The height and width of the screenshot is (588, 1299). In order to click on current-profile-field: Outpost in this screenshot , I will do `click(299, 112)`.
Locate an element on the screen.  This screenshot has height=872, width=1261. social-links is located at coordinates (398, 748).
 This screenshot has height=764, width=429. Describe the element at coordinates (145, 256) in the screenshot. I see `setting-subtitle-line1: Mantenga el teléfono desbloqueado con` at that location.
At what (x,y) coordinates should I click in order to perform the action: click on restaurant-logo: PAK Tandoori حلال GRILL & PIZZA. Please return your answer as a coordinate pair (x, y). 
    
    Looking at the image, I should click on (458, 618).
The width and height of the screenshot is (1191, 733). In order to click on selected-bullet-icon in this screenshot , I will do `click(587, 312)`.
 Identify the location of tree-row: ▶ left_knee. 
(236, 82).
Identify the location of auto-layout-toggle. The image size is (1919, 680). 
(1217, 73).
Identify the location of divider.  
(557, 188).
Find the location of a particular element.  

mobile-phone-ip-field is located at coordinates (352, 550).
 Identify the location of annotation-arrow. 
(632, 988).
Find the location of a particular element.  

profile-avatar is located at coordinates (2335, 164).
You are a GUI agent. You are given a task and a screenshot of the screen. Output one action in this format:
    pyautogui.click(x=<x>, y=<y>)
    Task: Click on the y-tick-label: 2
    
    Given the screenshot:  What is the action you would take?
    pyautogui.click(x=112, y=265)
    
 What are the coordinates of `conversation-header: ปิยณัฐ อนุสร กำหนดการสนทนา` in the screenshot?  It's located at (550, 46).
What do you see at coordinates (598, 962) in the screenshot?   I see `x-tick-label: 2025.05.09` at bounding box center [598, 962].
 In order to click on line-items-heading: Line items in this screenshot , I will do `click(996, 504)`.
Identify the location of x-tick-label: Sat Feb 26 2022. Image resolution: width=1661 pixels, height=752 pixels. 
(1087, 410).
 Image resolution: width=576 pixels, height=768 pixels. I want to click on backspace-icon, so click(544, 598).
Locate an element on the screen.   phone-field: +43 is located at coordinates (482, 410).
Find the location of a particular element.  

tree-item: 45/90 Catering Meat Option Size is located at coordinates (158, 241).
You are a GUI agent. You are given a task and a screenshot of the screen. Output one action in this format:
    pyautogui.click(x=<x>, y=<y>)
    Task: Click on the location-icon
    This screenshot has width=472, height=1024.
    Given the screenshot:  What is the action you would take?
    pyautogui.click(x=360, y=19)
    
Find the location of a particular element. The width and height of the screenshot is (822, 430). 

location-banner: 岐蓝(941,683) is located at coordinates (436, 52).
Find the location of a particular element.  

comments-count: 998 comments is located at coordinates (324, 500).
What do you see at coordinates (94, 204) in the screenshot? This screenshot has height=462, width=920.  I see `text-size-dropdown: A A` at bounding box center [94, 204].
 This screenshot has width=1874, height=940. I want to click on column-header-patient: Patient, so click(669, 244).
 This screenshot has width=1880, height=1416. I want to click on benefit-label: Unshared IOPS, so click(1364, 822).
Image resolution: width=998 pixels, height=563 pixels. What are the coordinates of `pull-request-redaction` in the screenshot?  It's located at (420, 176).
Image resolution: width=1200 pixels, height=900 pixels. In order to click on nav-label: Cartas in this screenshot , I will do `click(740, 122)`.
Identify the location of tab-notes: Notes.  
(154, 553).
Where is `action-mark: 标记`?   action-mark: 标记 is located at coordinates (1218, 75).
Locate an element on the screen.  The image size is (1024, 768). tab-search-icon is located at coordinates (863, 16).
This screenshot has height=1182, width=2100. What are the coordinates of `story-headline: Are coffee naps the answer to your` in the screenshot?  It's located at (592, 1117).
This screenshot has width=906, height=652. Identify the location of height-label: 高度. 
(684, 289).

**Problem description**
Please repeat everything in the data above, from the line containing "Identify the location of auto-layout-toggle." down to the line containing "mobile-phone-ip-field is located", including both of those lines.

**Response**
Identify the location of auto-layout-toggle. The image size is (1919, 680). 
(1217, 73).
Identify the location of divider.  
(557, 188).
Find the location of a particular element.  

mobile-phone-ip-field is located at coordinates (352, 550).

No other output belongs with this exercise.